From: "brian m. carlson" <sandals@crustytoothpaste.net>
To: git@vger.kernel.org
Cc: Patrick Steinhardt <ps@pks.im>, Karthik Nayak <karthik.188@gmail.com>
Subject: Poor performance using reftable with many refs
Date: Thu, 13 Feb 2025 00:01:59 +0000 [thread overview]
Message-ID: <Z602dzQggtDdcgCX@tapette.crustytoothpaste.net> (raw)
[-- Attachment #1: Type: text/plain, Size: 4272 bytes --]
I've been doing some testing of reftable at $DAYJOB and I found an
interesting performance problem when creating many refs.

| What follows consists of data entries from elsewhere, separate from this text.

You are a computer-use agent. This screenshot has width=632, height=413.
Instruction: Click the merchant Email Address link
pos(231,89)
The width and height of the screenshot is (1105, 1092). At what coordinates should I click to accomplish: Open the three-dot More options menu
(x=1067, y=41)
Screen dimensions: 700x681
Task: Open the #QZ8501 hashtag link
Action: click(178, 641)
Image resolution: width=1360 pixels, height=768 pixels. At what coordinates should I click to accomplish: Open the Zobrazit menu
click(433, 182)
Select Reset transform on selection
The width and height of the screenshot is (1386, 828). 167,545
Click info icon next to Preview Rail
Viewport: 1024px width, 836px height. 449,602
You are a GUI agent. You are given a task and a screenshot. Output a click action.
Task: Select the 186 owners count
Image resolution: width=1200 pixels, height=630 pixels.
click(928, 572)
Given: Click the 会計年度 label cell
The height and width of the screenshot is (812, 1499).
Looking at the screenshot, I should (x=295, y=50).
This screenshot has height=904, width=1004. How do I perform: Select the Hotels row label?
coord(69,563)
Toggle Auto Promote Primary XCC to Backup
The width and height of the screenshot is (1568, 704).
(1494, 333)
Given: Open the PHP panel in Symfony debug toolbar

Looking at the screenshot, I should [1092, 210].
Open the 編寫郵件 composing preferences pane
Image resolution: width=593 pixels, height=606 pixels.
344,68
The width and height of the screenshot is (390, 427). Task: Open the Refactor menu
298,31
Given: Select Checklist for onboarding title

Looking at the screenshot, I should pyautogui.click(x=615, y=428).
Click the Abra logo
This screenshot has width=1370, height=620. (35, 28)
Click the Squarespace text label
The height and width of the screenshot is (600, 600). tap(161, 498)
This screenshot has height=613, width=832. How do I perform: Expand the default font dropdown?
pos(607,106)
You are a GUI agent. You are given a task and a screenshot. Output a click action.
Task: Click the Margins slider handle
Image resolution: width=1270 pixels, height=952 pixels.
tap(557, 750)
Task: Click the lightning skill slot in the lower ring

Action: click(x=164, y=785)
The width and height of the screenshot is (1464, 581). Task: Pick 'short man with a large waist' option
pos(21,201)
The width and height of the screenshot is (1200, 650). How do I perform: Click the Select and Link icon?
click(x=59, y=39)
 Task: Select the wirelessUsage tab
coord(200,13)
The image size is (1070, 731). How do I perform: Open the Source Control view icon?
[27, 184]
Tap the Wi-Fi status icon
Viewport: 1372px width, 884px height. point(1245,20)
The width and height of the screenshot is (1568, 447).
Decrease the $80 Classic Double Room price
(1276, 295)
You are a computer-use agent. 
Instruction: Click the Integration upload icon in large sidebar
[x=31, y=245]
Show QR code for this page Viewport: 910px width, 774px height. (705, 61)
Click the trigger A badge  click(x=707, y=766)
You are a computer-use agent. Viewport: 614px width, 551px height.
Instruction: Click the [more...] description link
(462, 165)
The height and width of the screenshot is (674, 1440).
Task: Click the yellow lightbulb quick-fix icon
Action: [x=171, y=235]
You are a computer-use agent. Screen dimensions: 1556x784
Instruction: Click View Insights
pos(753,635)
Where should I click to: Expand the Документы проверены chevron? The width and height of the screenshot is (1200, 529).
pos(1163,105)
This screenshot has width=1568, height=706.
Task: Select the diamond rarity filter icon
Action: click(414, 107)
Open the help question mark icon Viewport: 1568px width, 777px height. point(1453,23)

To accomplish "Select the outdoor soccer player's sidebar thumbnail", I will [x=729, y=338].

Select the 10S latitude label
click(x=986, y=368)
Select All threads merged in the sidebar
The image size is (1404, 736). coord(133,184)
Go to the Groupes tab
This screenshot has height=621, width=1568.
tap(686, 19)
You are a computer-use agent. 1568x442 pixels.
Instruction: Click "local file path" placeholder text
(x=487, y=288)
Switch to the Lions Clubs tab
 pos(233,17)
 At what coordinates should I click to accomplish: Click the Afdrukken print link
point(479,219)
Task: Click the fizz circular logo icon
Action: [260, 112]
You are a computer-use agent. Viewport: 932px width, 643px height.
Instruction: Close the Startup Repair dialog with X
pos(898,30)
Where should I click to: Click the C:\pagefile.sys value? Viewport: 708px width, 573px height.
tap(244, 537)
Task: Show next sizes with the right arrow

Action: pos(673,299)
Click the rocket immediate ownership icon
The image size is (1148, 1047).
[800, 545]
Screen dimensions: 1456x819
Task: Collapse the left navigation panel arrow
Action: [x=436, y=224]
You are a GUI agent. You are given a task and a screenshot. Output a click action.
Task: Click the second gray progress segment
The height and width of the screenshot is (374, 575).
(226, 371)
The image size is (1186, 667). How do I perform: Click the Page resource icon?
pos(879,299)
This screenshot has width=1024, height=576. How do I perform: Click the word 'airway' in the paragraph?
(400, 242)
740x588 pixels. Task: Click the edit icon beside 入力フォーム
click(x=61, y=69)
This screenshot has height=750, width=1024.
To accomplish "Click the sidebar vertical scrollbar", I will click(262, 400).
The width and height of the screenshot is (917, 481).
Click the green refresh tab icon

I've attached a script which takes 50,000 recent commits, creates a file
suitable for `git update-ref --stdin`, deletes all of the existing refs,
and then uses that file to create the 50,000 refs. The ref creation is
timed using Linux's `/usr/bin/time`. (This is partially extracted from
a larger script, so please accept my apologies for some untidiness.)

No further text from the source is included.